Они стояли посреди главной улицы селения, пыльного большака, заросшего по обочинам лопухами, подорожником, чертополохом, еще не распустившим свои пунцовые, душно пахнущие соцветия. Сельский вид улицы не соответствовал ее населенности, нарядности толпы, изысканным туалетам дам, обметавшим пыль Дептфорда атласными и бархатными юбками. Пересохшая в майское бездождье глинистая почва порошилась красноватым прахом, ярко окрашивая женские подолы, головки мужских замшевых сапог, копыта лошадей, колеса карет и телег. Гарцевали всадники, искусно горяча статных, тонконогих коней. За стеклами карет мелькали перья, меха, драгоценности, по гербам на дверцах можно было узнать самые громкие имена Англии. Каретам уступали дорогу, опасно сворачивая впритык к домам, телеги, груженные мясными тушами, битой птицей, мешками с мукой, вонькой рыбой в бочках. Не в силах прокормить нахлынувшие толпы, Дептфорд скупал продовольствие в окрестностях.
— А что погнало сюда вас — Кристофера Марло, чувствующего себя в царстве смерти едва ли не уютнее, чем среди живых? — Кеннингхем улыбался редко, и узкая, неразвернутая улыбка неожиданно шла к его удлиненному, бледному до проголуби, как у всех рыжих, лицу проблеском далеко запрятанного мальчишества.
— Боже мой, Кеннингхем, театр бежал из Лондона, едва первая чумная крыса завертелась волчком. Вы же знаете, бедные, бездомные, отрешенные служители Мельпомены осторожны и пугливы, как олени. А что я без театра? К тому же я скоро заканчиваю новую пьесу и хочу ее тут поставить.
— Надеюсь присутствовать на премьере, — церемонно произнес Кеннингхем.
Марло знал, что слова эти продиктованы вовсе не пустой любезностью. Едва ли был в Лондоне человек, так ценивший и понимавший драматическую поэзию, как Кеннингхем, никогда не прикасавшийся к перу. В последнем Марло был уверен, иначе Кеннингхем хоть бы раз проговорился ревнивой завистью. Но все его оценки отличала чистота искренности и бескорыстия, при живой, даже страстной заинтересованности, хотя спокойная, чуть меланхолическая, печально-важная повадка молодого аристократа, казалось бы, исключала всякое представление о сильном чувстве.

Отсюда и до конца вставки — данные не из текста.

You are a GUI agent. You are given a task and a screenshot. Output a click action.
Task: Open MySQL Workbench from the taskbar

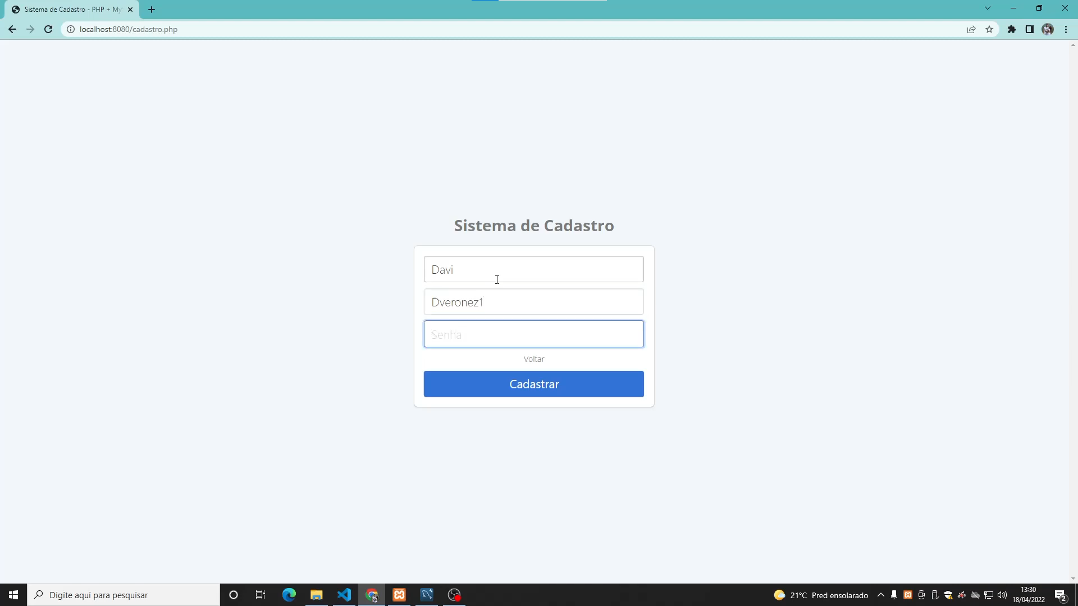click(x=427, y=594)
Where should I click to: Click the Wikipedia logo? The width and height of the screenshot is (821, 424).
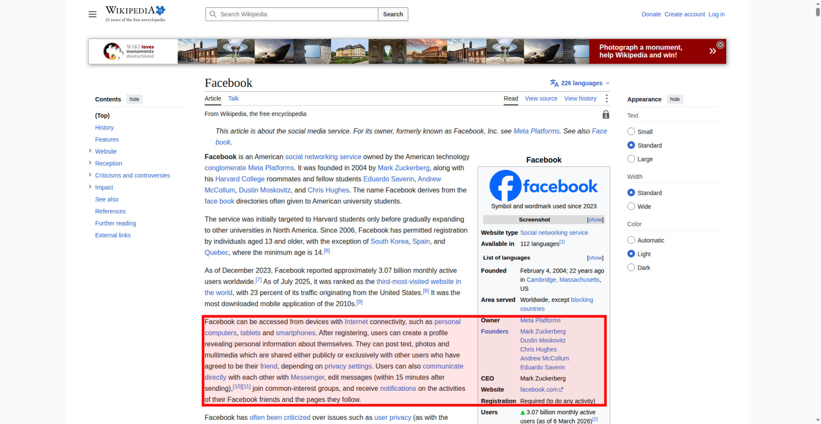135,14
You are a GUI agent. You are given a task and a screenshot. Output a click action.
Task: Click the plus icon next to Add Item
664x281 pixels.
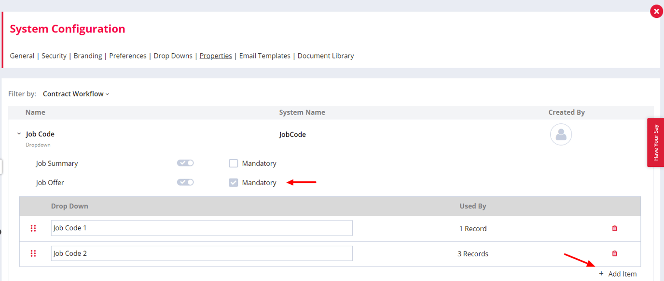(601, 274)
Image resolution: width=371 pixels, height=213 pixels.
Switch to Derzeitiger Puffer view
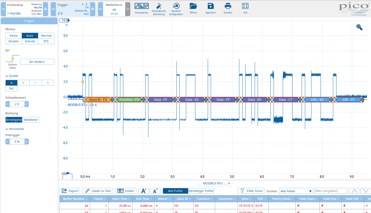click(x=201, y=191)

Но Кристофер Марло видел его куда проницательнее, нежели другие люди из окружения Кеннингхема, принадлежащие к породе друзей-собутыльников. Холод, достоинство, важность не по годам — Кеннингхему не было и тридцати — защищали душу нежную и ранимую.
— А вы, Кеннингхем, неизменный председатель пиров в зараженном Лондоне, почему вдруг покинули ее величество чуму? Сюда доходили слухи, что вы поклялись хранить ей верность до конца, как некогда Вальсингам.
Бледные щеки Кеннингхема чуть порозовели.
— Что стоят клятвы в наше время? Мери вдруг захотелось жить. Вы помните Мери, Кристофер?
— Конечно! — воскликнул тот, и перед ним живо встал милый образ молоденькой девушки, почти девочки, которую Кеннингхем перед самой чумой привез из своего корнуоллского поместья.
Она была простолюдинкой, но, видно, голубая кровь Кеннингхемов подметалась к алой струе, гулявшей по жилам ее предков. На округлом деревенском личике с матовой, не поддающейся загару кожей плакали без слез иссиня-черные, огромные, удлиненные глаза с поволокой. А рот, большой, нежный и вместе решительный, рисунком и цветом палевых губ смягченно повторял смелый рот Кеннингхема. Им хорошо и удобно целоваться, вскользь подумал Марло и почему-то вспомнил, что наложницу-певунью Вальсингама тоже звали Мери.
— Мери обнаружила, что любит меня, и захотела будущего. Но кто знает, не носим ли мы уже смерть в себе.
— До сих пор никто из беженцев не заболел.
— И это странно. Сомнительно, чтобы бежали только незаразившиеся.
— А если они потому и бежали, что здоровы? А те, в ком уже гнездится болезнь, лишены спасительного побуждения?
— Значит, Мери здорова, — задумчиво сказал Кеннингхем, — она рвалась прочь из Лондона. Она, такая покорная, тихая и… обреченная. Мне казалось, что ее уже поманила смерть и — природе вопреки — она решила вырвать для себя немного жизни и любви. Признаюсь, Кристофер, когда я целую Мери, то всегда вспоминаю слова Вальсингама из «Гимна чуме» о свежем дыхании девы, быть может, полном чумы.
— Неужели вы так боитесь смерти? Вы, черный председатель чумных пиров?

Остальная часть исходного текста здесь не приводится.